Now he hesitated. It was wrong, what he was doing, very wrong. He ought to stop now, shut down the computer, close the top, go back to the sofa on the other side of the room, and wait for Helen. But he couldn’t resist the temptation. It wasn’t just personal curiosity, he told himself, it was scientific curiosity too. It was a unique opportunity to break the seal on another person’s consciousness. It was, you might say, research. For a moment he actually entertained the idea of copying the entire contents of Helen’s hard disk onto floppies and carrying them away with him to analyse; but the enormity of such a violation of privacy was too much even for Ralph to contemplate for long, and anyway there were practical obstacles – she didn’t seem to have a zip drive, nor could he find any formatted blank diskettes in the desk drawers . . . time was running out . . . she would be back soon . . . He glanced at his watch: 4.17. There would only be time for a quick look at the journal, a random dip into its contents. It was now or never.
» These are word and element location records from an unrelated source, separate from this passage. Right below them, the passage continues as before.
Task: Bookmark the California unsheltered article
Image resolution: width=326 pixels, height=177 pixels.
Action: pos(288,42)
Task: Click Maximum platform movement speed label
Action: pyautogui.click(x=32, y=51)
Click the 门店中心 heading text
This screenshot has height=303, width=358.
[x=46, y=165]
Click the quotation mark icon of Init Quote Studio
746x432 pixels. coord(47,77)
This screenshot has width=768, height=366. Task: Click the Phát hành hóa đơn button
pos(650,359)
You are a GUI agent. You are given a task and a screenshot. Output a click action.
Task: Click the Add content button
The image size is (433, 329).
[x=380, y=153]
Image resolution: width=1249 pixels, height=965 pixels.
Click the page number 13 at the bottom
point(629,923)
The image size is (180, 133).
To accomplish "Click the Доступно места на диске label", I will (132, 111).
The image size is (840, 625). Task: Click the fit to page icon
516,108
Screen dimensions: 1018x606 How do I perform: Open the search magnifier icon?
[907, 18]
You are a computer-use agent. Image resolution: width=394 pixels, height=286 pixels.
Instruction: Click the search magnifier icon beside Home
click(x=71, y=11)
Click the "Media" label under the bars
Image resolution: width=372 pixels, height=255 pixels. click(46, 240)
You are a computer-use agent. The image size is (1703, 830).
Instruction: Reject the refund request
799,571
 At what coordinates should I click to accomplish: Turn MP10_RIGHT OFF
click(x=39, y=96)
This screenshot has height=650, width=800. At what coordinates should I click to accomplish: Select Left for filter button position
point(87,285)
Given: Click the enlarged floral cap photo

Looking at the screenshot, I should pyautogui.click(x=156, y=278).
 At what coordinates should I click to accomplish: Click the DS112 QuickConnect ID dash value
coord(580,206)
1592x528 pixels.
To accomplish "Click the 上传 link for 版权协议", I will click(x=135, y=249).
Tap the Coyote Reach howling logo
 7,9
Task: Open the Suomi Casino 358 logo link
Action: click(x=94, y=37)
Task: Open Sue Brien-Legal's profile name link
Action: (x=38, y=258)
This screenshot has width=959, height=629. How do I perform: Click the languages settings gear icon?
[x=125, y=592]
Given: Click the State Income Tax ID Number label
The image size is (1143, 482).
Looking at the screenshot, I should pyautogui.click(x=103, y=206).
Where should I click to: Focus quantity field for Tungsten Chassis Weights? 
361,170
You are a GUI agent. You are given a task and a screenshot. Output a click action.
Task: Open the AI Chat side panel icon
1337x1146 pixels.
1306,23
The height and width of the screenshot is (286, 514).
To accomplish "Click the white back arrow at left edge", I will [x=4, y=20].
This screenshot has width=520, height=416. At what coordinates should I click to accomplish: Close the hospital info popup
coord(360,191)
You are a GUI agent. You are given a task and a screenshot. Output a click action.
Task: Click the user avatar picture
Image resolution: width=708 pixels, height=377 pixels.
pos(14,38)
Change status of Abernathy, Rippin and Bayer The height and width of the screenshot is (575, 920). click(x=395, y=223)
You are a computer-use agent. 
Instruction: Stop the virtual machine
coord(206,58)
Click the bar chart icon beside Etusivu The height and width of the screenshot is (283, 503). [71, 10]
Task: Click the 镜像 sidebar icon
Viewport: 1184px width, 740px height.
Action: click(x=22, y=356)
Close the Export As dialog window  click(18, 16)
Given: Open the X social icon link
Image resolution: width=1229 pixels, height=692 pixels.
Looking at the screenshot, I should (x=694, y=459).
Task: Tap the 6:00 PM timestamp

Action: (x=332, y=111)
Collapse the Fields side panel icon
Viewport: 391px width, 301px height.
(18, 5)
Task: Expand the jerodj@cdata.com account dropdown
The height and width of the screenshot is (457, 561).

Ralph pulled down the File menu and looked at the filenames of the nine documents most recently saved. At the top of the list was ‘C: MY DocumentsJOURNAL4th June’. He clicked on it. Instantly a text appeared. It began: ‘WEDNESDAY 4TH JUNE. Messenger just phoned to ask if he could come round tomorrow afternoon, “to say goodbye”.’ Ralph read rapidly through the journal entry, smiling faintly to himself, until he came to: ‘Now is the time to end it. And if Carrie has any sense she will come to the same conclusion, after all the alarms and crises of the last few weeks.’ Carrie? His smile vanished. A fight-or-flight reaction kicked in with a rush of adrenaline. For a panic-stricken moment or two Ralph thought this reference must mean that Carrie knew about his affair with Helen, that Helen had told her about it. If so, when? How long had she known, and what did her silence imply? But hang on, he told himself, drawing his forearm across his brow (he was sweating in spite of being in shirtsleeves, he could feel the perspiration trickling down the sides of his torso), hang on, that doesn’t add up. ‘If Carrie has any sense she will come to the same conclusion . . .’ But logically Carrie couldn’t come to a conclusion about ending Helen’s affair. Only about ending an affair of her own.